- _Task description_: Each line below needs to be repeated precisely as it is.

Content starts

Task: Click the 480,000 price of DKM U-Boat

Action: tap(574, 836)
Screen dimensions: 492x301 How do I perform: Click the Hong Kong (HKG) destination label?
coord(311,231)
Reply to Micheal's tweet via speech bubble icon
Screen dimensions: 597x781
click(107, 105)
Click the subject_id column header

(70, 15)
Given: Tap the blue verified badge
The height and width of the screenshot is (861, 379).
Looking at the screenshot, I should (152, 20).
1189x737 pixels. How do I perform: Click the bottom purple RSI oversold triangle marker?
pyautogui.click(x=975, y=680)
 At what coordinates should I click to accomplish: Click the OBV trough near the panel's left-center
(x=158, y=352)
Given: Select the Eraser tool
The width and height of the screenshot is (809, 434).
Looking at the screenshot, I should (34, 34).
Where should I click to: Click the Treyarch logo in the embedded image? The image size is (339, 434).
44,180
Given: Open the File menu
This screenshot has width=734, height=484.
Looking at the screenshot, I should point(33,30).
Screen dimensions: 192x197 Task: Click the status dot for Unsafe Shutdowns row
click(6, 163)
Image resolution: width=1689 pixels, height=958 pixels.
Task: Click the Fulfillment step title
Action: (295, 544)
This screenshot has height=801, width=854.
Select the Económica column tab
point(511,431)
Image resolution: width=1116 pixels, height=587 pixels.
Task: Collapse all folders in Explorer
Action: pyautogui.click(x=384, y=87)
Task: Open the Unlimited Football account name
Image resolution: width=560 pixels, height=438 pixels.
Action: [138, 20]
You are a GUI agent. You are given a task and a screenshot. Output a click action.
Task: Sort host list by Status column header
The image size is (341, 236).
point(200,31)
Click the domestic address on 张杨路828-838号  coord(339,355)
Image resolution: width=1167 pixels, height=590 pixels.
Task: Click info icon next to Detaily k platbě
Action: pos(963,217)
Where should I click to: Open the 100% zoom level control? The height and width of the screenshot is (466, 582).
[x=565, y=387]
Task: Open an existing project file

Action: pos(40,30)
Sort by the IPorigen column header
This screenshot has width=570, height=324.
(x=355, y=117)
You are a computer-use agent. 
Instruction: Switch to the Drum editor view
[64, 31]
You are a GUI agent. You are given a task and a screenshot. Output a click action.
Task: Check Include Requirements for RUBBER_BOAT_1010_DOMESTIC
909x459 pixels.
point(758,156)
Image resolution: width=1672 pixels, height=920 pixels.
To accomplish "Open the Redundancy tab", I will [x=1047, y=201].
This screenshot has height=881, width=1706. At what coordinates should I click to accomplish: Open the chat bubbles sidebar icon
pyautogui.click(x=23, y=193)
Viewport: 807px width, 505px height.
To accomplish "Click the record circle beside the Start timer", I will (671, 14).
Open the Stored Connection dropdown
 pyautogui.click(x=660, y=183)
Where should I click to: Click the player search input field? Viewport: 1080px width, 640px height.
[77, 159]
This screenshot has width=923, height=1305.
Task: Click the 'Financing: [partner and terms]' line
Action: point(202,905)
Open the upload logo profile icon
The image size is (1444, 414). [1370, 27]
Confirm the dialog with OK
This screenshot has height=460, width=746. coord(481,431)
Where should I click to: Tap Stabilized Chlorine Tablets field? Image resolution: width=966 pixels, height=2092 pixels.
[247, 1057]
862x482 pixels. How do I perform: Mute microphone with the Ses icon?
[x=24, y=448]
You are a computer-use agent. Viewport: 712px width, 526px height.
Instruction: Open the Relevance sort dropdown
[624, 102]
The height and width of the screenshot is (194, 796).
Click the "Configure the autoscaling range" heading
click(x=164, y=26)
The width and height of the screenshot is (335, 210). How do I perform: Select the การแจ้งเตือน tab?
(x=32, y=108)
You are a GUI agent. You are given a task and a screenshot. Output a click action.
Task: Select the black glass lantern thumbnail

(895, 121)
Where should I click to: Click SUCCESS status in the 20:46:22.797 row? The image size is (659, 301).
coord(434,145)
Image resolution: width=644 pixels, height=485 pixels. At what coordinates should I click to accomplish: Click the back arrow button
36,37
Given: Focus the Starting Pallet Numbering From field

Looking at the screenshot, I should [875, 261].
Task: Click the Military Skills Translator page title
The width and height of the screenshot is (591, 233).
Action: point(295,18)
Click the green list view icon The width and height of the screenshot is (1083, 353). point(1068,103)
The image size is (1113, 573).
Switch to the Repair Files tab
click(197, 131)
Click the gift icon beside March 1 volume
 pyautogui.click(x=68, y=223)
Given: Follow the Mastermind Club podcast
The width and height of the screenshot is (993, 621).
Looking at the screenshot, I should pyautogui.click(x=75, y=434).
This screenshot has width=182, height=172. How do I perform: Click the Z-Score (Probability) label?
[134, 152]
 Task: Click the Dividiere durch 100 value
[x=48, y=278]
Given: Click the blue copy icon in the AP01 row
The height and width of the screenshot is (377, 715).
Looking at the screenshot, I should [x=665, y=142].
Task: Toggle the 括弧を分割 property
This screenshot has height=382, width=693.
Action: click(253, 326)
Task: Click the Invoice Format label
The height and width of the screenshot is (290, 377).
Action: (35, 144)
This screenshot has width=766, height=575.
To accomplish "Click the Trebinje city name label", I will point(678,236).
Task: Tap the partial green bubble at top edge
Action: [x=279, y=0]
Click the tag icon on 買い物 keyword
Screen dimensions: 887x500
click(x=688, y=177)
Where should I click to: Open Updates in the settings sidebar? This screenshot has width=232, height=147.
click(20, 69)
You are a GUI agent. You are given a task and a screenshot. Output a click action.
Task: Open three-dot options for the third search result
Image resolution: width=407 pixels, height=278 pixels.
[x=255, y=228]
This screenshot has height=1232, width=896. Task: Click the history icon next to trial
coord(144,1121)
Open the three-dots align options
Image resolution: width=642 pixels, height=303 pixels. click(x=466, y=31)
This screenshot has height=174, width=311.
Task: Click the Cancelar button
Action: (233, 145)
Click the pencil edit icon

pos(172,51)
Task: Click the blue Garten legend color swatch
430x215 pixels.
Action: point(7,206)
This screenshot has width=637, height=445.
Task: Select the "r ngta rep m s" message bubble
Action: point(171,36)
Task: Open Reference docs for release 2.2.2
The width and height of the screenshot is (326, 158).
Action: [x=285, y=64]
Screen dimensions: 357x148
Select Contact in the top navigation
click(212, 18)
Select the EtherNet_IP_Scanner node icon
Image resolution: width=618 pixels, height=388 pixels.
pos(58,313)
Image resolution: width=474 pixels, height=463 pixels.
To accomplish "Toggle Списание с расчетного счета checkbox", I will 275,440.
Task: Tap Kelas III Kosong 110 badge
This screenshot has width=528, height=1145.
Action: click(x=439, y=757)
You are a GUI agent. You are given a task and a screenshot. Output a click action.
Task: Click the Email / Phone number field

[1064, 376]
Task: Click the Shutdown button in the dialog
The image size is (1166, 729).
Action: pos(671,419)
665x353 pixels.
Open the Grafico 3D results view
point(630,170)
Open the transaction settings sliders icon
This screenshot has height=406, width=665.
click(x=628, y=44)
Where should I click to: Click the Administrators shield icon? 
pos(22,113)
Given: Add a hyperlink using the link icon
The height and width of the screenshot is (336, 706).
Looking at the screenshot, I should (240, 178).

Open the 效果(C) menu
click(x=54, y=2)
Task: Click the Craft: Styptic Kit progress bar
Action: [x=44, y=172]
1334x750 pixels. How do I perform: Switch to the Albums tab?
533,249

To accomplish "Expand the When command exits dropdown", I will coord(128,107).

Content ends

- _Output_:
Task: Click the 480,000 price of DKM U-Boat

Action: tap(574, 836)
Screen dimensions: 492x301 How do I perform: Click the Hong Kong (HKG) destination label?
coord(311,231)
Reply to Micheal's tweet via speech bubble icon
Screen dimensions: 597x781
click(107, 105)
Click the subject_id column header

(70, 15)
Given: Tap the blue verified badge
The height and width of the screenshot is (861, 379).
Looking at the screenshot, I should (152, 20).
1189x737 pixels. How do I perform: Click the bottom purple RSI oversold triangle marker?
pyautogui.click(x=975, y=680)
 At what coordinates should I click to accomplish: Click the OBV trough near the panel's left-center
(x=158, y=352)
Given: Select the Eraser tool
The width and height of the screenshot is (809, 434).
Looking at the screenshot, I should (34, 34).
Where should I click to: Click the Treyarch logo in the embedded image? The image size is (339, 434).
44,180
Given: Open the File menu
This screenshot has width=734, height=484.
Looking at the screenshot, I should point(33,30).
Screen dimensions: 192x197 Task: Click the status dot for Unsafe Shutdowns row
click(6, 163)
Image resolution: width=1689 pixels, height=958 pixels.
Task: Click the Fulfillment step title
Action: (295, 544)
This screenshot has height=801, width=854.
Select the Económica column tab
point(511,431)
Image resolution: width=1116 pixels, height=587 pixels.
Task: Collapse all folders in Explorer
Action: pyautogui.click(x=384, y=87)
Task: Open the Unlimited Football account name
Image resolution: width=560 pixels, height=438 pixels.
Action: [138, 20]
You are a GUI agent. You are given a task and a screenshot. Output a click action.
Task: Sort host list by Status column header
The image size is (341, 236).
point(200,31)
Click the domestic address on 张杨路828-838号  coord(339,355)
Image resolution: width=1167 pixels, height=590 pixels.
Task: Click info icon next to Detaily k platbě
Action: pos(963,217)
Where should I click to: Open the 100% zoom level control? The height and width of the screenshot is (466, 582).
[x=565, y=387]
Task: Open an existing project file

Action: pos(40,30)
Sort by the IPorigen column header
This screenshot has width=570, height=324.
(x=355, y=117)
You are a computer-use agent. 
Instruction: Switch to the Drum editor view
[64, 31]
You are a GUI agent. You are given a task and a screenshot. Output a click action.
Task: Check Include Requirements for RUBBER_BOAT_1010_DOMESTIC
909x459 pixels.
point(758,156)
Image resolution: width=1672 pixels, height=920 pixels.
To accomplish "Open the Redundancy tab", I will [x=1047, y=201].
This screenshot has height=881, width=1706. At what coordinates should I click to accomplish: Open the chat bubbles sidebar icon
pyautogui.click(x=23, y=193)
Viewport: 807px width, 505px height.
To accomplish "Click the record circle beside the Start timer", I will (671, 14).
Open the Stored Connection dropdown
 pyautogui.click(x=660, y=183)
Where should I click to: Click the player search input field? Viewport: 1080px width, 640px height.
[77, 159]
This screenshot has width=923, height=1305.
Task: Click the 'Financing: [partner and terms]' line
Action: point(202,905)
Open the upload logo profile icon
The image size is (1444, 414). [1370, 27]
Confirm the dialog with OK
This screenshot has height=460, width=746. coord(481,431)
Where should I click to: Tap Stabilized Chlorine Tablets field? Image resolution: width=966 pixels, height=2092 pixels.
[247, 1057]
862x482 pixels. How do I perform: Mute microphone with the Ses icon?
[x=24, y=448]
You are a computer-use agent. Viewport: 712px width, 526px height.
Instruction: Open the Relevance sort dropdown
[624, 102]
The height and width of the screenshot is (194, 796).
Click the "Configure the autoscaling range" heading
click(x=164, y=26)
The width and height of the screenshot is (335, 210). How do I perform: Select the การแจ้งเตือน tab?
(x=32, y=108)
You are a GUI agent. You are given a task and a screenshot. Output a click action.
Task: Select the black glass lantern thumbnail

(895, 121)
Where should I click to: Click SUCCESS status in the 20:46:22.797 row? The image size is (659, 301).
coord(434,145)
Image resolution: width=644 pixels, height=485 pixels. At what coordinates should I click to accomplish: Click the back arrow button
36,37
Given: Focus the Starting Pallet Numbering From field

Looking at the screenshot, I should [875, 261].
Task: Click the Military Skills Translator page title
The width and height of the screenshot is (591, 233).
Action: point(295,18)
Click the green list view icon The width and height of the screenshot is (1083, 353). point(1068,103)
The image size is (1113, 573).
Switch to the Repair Files tab
click(197, 131)
Click the gift icon beside March 1 volume
 pyautogui.click(x=68, y=223)
Given: Follow the Mastermind Club podcast
The width and height of the screenshot is (993, 621).
Looking at the screenshot, I should pyautogui.click(x=75, y=434).
This screenshot has width=182, height=172. How do I perform: Click the Z-Score (Probability) label?
[134, 152]
 Task: Click the Dividiere durch 100 value
[x=48, y=278]
Given: Click the blue copy icon in the AP01 row
The height and width of the screenshot is (377, 715).
Looking at the screenshot, I should [x=665, y=142].
Task: Toggle the 括弧を分割 property
This screenshot has height=382, width=693.
Action: click(253, 326)
Task: Click the Invoice Format label
The height and width of the screenshot is (290, 377).
Action: (35, 144)
This screenshot has width=766, height=575.
To accomplish "Click the Trebinje city name label", I will point(678,236).
Task: Tap the partial green bubble at top edge
Action: [x=279, y=0]
Click the tag icon on 買い物 keyword
Screen dimensions: 887x500
click(x=688, y=177)
Where should I click to: Open Updates in the settings sidebar? This screenshot has width=232, height=147.
click(20, 69)
You are a GUI agent. You are given a task and a screenshot. Output a click action.
Task: Open three-dot options for the third search result
Image resolution: width=407 pixels, height=278 pixels.
[x=255, y=228]
This screenshot has height=1232, width=896. Task: Click the history icon next to trial
coord(144,1121)
Open the three-dots align options
Image resolution: width=642 pixels, height=303 pixels. click(x=466, y=31)
This screenshot has height=174, width=311.
Task: Click the Cancelar button
Action: (233, 145)
Click the pencil edit icon

pos(172,51)
Task: Click the blue Garten legend color swatch
430x215 pixels.
Action: point(7,206)
This screenshot has width=637, height=445.
Task: Select the "r ngta rep m s" message bubble
Action: point(171,36)
Task: Open Reference docs for release 2.2.2
The width and height of the screenshot is (326, 158).
Action: [x=285, y=64]
Screen dimensions: 357x148
Select Contact in the top navigation
click(212, 18)
Select the EtherNet_IP_Scanner node icon
Image resolution: width=618 pixels, height=388 pixels.
pos(58,313)
Image resolution: width=474 pixels, height=463 pixels.
To accomplish "Toggle Списание с расчетного счета checkbox", I will 275,440.
Task: Tap Kelas III Kosong 110 badge
This screenshot has width=528, height=1145.
Action: click(x=439, y=757)
You are a GUI agent. You are given a task and a screenshot. Output a click action.
Task: Click the Email / Phone number field

[1064, 376]
Task: Click the Shutdown button in the dialog
The image size is (1166, 729).
Action: pos(671,419)
665x353 pixels.
Open the Grafico 3D results view
point(630,170)
Open the transaction settings sliders icon
This screenshot has height=406, width=665.
click(x=628, y=44)
Where should I click to: Click the Administrators shield icon? 
pos(22,113)
Given: Add a hyperlink using the link icon
The height and width of the screenshot is (336, 706).
Looking at the screenshot, I should (240, 178).

Open the 效果(C) menu
click(x=54, y=2)
Task: Click the Craft: Styptic Kit progress bar
Action: [x=44, y=172]
1334x750 pixels. How do I perform: Switch to the Albums tab?
533,249

To accomplish "Expand the When command exits dropdown", I will coord(128,107).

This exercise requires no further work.